无碰撞冲击在空间和天体物理等离子体中普遍存在，是这些系统的基本动力学特征。由于缺乏库仑碰撞，这些激波是由非线性等离子体不稳定性提供的异常耗散介导的。通过数值解析稳态离子回旋粘滞激波的结构，我们证明了离子回旋粘滞在无碰撞磁化等离子体中可以产生弱激波（M > 1.1，其中M为音速马赫数）。我们强调，这种效应不需要诉诸等离子体微湍流。此外，虽然大多数无碰撞系统可能不适合支持纯粹的陀螺粘性冲击，但我们认为陀螺粘性加热可能是一个被忽视的机制。它可能是整个磁流体动力学冲击的关键驱动因素。代表性的例子包括等离子体衬垫实验产生的等离子体环境和磁化衬垫惯性聚变平台。

本文章由计算机程序翻译，如有差异，请以英文原文为准。

查看原文本刊更多论文

Weak collisionless shocks mediated by ion gyroviscosity.

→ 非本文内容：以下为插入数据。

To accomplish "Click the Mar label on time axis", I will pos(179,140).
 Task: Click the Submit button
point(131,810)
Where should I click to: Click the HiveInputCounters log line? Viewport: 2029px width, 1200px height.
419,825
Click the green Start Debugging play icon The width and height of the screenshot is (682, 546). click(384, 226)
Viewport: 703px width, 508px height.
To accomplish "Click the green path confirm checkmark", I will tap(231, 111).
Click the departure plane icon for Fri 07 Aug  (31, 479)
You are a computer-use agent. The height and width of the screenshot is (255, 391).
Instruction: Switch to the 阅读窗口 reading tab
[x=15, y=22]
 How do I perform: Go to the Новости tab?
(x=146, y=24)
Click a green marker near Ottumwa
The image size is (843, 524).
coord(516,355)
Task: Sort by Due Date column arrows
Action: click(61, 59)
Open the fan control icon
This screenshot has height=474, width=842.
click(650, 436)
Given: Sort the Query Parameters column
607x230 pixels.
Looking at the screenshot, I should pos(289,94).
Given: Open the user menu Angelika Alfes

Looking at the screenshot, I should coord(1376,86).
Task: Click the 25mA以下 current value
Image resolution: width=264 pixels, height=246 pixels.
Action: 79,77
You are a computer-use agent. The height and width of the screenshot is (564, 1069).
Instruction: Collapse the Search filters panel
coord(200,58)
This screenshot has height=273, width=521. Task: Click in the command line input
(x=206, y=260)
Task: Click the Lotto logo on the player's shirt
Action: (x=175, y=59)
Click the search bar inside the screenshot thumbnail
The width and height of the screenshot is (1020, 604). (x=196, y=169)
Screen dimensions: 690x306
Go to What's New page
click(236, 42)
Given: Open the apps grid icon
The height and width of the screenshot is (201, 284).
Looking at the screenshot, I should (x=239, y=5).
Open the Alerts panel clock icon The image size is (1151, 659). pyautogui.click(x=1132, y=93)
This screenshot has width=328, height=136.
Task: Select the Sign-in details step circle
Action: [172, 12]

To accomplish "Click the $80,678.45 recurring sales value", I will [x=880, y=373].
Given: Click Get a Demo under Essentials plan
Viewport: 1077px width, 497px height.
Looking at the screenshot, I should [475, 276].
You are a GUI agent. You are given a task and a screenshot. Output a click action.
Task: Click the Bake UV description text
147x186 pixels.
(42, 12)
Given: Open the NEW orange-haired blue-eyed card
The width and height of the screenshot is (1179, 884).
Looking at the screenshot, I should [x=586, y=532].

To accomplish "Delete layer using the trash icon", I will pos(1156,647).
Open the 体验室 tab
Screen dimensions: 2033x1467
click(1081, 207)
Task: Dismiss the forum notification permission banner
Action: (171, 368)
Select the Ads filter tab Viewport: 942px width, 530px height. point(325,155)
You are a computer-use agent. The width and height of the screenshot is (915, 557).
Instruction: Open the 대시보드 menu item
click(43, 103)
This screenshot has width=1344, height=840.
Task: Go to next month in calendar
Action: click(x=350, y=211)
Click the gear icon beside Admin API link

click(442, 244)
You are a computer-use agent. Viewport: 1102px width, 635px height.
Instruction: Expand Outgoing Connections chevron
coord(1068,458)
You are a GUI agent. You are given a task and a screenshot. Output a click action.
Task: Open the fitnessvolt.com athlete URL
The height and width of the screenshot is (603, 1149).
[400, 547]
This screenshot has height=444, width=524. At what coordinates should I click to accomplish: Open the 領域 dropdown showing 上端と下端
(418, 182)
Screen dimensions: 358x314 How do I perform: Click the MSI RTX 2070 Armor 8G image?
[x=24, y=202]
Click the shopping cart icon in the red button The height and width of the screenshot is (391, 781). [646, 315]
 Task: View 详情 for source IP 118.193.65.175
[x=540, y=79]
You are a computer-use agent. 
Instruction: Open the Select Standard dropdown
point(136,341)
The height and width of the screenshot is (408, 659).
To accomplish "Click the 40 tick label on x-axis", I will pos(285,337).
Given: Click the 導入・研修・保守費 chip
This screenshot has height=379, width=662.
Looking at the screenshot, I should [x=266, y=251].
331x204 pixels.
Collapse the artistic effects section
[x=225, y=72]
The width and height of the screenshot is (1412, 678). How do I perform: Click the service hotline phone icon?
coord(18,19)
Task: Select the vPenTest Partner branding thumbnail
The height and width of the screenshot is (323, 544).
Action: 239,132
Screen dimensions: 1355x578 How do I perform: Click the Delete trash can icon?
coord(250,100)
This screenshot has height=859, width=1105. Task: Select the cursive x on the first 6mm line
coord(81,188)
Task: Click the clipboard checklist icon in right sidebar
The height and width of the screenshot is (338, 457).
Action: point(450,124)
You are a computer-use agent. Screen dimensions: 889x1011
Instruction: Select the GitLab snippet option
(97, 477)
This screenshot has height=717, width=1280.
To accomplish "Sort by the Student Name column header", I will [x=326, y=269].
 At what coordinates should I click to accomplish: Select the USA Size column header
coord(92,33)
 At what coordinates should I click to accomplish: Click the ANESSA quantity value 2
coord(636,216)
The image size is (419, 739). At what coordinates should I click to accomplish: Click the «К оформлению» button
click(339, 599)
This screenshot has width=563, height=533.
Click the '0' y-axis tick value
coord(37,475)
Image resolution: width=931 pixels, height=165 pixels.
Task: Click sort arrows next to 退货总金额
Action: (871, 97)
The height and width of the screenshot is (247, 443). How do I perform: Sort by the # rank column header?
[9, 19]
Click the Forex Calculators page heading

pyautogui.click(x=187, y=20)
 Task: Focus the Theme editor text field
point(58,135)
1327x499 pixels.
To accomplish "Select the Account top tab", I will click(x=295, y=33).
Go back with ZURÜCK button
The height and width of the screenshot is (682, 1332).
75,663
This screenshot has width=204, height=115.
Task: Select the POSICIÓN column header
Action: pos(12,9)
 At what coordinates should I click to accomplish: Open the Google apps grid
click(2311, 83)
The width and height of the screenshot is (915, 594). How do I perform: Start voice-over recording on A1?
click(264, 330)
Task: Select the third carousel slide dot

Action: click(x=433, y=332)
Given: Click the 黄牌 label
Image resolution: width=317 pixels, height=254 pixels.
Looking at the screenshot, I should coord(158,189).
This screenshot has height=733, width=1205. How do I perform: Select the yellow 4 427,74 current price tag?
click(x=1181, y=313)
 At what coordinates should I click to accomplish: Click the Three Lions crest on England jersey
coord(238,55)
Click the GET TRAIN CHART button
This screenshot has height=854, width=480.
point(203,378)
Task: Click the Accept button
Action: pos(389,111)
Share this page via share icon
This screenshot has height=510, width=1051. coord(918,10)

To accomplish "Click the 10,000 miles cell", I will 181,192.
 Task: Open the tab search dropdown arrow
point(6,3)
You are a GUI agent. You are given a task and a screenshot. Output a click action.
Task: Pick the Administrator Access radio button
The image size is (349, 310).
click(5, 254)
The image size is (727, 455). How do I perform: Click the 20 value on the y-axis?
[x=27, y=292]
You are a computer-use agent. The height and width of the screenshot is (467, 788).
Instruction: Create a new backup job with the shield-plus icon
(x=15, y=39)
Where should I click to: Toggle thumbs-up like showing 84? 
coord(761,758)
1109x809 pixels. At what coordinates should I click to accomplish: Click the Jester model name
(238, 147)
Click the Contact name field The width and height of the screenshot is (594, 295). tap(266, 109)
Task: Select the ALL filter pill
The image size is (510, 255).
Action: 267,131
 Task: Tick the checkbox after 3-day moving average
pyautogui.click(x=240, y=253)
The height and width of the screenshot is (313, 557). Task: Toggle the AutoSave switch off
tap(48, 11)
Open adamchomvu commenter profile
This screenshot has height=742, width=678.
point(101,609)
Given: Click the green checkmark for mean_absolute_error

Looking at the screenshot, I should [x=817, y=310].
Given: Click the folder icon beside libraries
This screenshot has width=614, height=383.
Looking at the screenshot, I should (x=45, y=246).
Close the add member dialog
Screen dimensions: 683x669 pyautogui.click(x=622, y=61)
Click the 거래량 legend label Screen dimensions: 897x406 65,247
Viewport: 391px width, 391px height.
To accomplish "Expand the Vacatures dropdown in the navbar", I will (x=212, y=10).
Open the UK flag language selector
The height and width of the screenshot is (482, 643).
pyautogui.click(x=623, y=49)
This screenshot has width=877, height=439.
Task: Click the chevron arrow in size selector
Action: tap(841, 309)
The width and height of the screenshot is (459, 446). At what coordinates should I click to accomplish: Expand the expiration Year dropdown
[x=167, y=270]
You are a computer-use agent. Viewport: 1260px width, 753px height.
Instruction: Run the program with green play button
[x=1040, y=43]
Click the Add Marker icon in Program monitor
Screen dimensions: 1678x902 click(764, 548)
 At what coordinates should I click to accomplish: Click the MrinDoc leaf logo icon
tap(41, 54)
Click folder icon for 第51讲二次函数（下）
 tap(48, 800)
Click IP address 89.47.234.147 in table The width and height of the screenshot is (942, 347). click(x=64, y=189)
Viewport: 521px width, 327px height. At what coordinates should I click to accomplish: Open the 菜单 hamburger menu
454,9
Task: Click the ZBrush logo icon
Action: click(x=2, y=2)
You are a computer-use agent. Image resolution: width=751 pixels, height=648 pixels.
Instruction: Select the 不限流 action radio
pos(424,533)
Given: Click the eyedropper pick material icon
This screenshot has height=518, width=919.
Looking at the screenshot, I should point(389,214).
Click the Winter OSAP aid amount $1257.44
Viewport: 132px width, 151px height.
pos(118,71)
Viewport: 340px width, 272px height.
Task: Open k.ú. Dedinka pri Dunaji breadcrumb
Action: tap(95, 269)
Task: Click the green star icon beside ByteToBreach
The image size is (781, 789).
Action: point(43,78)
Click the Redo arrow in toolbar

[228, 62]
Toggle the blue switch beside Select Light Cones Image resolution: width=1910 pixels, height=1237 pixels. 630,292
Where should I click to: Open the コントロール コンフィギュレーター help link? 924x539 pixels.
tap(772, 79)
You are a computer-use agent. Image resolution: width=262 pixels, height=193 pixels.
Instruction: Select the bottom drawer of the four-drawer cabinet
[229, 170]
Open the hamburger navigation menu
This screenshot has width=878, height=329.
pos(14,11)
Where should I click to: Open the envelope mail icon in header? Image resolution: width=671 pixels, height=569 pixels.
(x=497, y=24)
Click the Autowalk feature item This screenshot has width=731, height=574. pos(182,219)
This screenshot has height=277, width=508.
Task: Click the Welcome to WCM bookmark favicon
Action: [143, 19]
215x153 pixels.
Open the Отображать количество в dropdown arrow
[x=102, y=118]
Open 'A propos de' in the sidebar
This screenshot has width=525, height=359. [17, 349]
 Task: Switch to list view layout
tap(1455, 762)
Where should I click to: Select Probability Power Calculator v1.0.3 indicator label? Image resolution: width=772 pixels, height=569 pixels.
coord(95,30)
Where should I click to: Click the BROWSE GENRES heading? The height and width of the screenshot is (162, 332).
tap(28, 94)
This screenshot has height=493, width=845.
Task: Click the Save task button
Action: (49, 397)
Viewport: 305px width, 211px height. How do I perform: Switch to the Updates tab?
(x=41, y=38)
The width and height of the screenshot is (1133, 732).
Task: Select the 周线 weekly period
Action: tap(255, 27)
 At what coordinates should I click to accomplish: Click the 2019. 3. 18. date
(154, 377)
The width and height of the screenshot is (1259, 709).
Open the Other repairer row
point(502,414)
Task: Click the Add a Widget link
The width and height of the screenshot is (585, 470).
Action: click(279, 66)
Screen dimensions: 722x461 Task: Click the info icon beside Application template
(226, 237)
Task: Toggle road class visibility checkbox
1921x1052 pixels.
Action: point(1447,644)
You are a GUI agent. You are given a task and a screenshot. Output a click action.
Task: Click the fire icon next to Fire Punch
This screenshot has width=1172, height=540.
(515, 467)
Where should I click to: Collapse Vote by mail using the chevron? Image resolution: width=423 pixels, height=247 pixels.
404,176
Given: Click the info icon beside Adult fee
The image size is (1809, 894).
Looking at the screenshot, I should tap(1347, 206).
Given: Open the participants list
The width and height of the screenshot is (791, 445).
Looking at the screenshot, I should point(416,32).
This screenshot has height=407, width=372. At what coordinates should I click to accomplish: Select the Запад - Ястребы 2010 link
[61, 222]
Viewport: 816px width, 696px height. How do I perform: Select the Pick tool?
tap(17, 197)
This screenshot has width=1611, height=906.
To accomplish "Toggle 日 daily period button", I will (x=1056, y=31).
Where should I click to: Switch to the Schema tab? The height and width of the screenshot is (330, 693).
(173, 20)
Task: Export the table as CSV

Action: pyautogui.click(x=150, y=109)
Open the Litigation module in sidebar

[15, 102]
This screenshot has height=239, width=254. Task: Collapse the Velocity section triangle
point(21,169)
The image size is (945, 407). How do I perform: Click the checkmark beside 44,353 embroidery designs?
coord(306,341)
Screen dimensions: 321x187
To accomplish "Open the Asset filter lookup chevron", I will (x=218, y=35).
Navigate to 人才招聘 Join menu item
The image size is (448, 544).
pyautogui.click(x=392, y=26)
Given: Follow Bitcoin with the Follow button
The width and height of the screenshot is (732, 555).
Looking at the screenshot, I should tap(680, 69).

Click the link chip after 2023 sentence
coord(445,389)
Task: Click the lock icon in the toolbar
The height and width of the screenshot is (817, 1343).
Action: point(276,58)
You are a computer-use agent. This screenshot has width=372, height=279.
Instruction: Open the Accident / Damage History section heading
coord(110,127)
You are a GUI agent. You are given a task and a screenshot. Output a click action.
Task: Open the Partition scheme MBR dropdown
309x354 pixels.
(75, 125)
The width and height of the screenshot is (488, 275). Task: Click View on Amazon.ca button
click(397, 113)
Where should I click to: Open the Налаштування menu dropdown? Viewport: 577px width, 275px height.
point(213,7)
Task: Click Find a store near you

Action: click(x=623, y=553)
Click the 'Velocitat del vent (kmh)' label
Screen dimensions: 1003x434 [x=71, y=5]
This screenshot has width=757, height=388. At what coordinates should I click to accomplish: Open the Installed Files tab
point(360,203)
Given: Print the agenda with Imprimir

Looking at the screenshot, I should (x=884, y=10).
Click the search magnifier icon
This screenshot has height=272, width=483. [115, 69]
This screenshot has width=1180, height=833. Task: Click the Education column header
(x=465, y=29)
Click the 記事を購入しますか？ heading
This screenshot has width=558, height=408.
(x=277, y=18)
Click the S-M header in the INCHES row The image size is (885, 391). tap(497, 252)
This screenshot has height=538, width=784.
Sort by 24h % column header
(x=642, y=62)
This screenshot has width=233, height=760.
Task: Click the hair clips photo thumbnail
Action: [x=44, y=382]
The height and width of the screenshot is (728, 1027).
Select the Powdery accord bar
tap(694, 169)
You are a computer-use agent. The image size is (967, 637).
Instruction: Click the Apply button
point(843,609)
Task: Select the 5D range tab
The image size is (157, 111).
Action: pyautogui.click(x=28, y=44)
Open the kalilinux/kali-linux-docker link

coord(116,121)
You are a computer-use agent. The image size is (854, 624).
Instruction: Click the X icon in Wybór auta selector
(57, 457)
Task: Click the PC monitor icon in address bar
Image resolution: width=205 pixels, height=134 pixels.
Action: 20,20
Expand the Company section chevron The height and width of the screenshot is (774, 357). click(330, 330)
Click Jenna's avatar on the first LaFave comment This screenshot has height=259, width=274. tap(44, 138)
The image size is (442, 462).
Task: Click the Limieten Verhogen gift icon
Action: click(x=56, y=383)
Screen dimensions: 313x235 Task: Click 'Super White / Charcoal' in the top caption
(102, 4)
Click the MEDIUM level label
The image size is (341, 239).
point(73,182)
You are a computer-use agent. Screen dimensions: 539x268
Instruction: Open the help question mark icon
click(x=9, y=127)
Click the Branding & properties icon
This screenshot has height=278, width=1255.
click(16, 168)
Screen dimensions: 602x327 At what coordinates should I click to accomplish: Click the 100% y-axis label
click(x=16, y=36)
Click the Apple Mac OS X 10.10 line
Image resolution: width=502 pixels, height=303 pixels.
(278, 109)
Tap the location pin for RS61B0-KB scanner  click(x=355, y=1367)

Collisionless shocks are ubiquitous in space and astrophysical plasmas, and they are essential dynamical features of these systems. Lacking Coulomb collisions, these shocks are mediated by the anomalous dissipation provided by nonlinear plasma instabilities. By numerically resolving the structure of a steady-state, ion gyroviscous shock, we show that ion gyroviscosity, alone, can produce weak (M≲1.1, where M is the sonic Mach number) shocks in a collisionless, magnetized plasma. We emphasize that this effect does not require an appeal to plasma microturbulence. Moreover, while most collisionless systems may be unsuitable to support purely gyroviscous shocks, we argue that gyro-viscous heating may be an overlooked mechanism, generally; and it may be a key driver within magnetohydrodynamic shocks at large. Representative examples include the plasma environments produced on the plasma liner experiment and the magnetized liner inertial fusion platforms.

求助全文

通过发布文献求助，成功后即可免费获取论文全文。去求助

来源期刊

Physical review. E 物理-物理：流体与等离子体

CiteScore

4.60

自引率

16.70%

发文量

审稿时长

3.3 months

期刊介绍： Physical Review E (PRE), broad and interdisciplinary in scope, focuses on collective phenomena of many-body systems, with statistical physics and nonlinear dynamics as the central themes of the journal. Physical Review E publishes recent developments in biological and soft matter physics including granular materials, colloids, complex fluids, liquid crystals, and polymers. The journal covers fluid dynamics and plasma physics and includes sections on computational and interdisciplinary physics, for example, complex networks.